## Excerpt to read
Western Music Time Periods

Music has been around for as long as people have left their traces in history. Music is the one non-essential for life that was developed in early civilizations around the globe. Because of this, music has a long history and is divided into time periods to help make it easier to track its evolution and compare and contrast different styles. Although historians give dates to each period and give descriptions of that period’s characteristic style, these dates are not set in stone. Although we may say a period ends in 1750, for example, that doesn’t mean everyone woke up on January 1, 1751, and started writing music in a new style. There is some crossover for each period, with some ideas from the old period continuing into the new one and some new ideas appearing before the previous period ends. Often, these periods corresponded to the ideas in art and literature of the same era. It’s easy to put art on a different timeline than the rest of history, but artists were living through their current events and reacting to them as they created their works.

Western Music is generally broken up into nine main styles. There are common names and compositions in most of them, although certain periods are much more familiar to us as listeners. Some periods require different instruments than are found in a modern orchestra, such as viols, harpsichords, and recorders, or techniques such as ornamentation and chord realization. Some music cannot be performed by modern ensembles. In the case of music from thousands of years ago, we know that some archaeological fragments are pieces of music, but we have not found a way to read the ancient notation to be able to perform the songs. Below is a list of the main musical periods, along with examples of composers, and a brief description of the style.

 

Antiquity Period:  Before 500 BCE
Musical Compositions:

  • hymns

  • instrumental dance music

  • storytelling songs such as The Odyssey

Composers:

  • mostly anonymous

  • Enheduanna, a Sumerian priestess wrote 42 hymns

Style:

  • largely unknown since notation uses a different system


Medieval Period:  500-1400 CE
Musical Compositions:

  • chant

  • instrumental music

  • troubadours

  • art song

Composers:

  • Hildegard of Bingen

  • Léonin

  • Pérotin

  • John Dunstable

  • Guillaume Dufay

Style:

  • early compositions feature only one line of music

  • later compositions have more than one line

  • dance music

  • songs with a strong melody


Renaissance Period:  1400-1600
Musical Compositions:

  • chansons and motets (types of songs)

## Prompt
Reproduce word for word the section of the Western music time periods text that begins with the words containing "Western Music is" and ends with "of the style.".

## Supplied entries
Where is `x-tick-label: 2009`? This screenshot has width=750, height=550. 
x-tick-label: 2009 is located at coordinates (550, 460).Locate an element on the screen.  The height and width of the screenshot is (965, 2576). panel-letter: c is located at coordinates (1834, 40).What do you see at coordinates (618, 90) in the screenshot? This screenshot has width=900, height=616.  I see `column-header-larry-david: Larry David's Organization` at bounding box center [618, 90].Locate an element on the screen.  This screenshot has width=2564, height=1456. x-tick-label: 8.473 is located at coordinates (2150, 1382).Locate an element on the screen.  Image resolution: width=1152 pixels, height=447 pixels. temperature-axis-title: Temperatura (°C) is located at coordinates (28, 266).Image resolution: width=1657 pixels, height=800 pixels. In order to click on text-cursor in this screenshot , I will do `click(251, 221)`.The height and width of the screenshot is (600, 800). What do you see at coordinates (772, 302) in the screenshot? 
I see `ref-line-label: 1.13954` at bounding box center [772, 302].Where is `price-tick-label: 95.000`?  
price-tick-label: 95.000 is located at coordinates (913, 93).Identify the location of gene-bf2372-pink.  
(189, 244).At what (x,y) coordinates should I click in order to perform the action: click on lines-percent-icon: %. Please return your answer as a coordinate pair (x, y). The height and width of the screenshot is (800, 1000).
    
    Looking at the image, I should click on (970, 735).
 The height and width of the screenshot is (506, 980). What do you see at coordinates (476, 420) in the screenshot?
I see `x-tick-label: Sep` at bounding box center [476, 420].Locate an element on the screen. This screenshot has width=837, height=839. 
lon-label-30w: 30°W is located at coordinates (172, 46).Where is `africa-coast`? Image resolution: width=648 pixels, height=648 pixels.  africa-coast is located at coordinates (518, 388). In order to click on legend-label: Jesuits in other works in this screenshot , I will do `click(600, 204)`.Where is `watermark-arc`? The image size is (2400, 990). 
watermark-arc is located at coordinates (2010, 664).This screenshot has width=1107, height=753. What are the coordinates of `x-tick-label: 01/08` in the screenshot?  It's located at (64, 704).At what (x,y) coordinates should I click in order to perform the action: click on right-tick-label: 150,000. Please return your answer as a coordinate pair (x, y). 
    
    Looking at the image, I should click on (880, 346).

## Expected answer
Western Music is generally broken up into nine main styles. There are common names and compositions in most of them, although certain periods are much more familiar to us as listeners. Some periods require different instruments than are found in a modern orchestra, such as viols, harpsichords, and recorders, or techniques such as ornamentation and chord realization. Some music cannot be performed by modern ensembles. In the case of music from thousands of years ago, we know that some archaeological fragments are pieces of music, but we have not found a way to read the ancient notation to be able to perform the songs. Below is a list of the main musical periods, along with examples of composers, and a brief description of the style.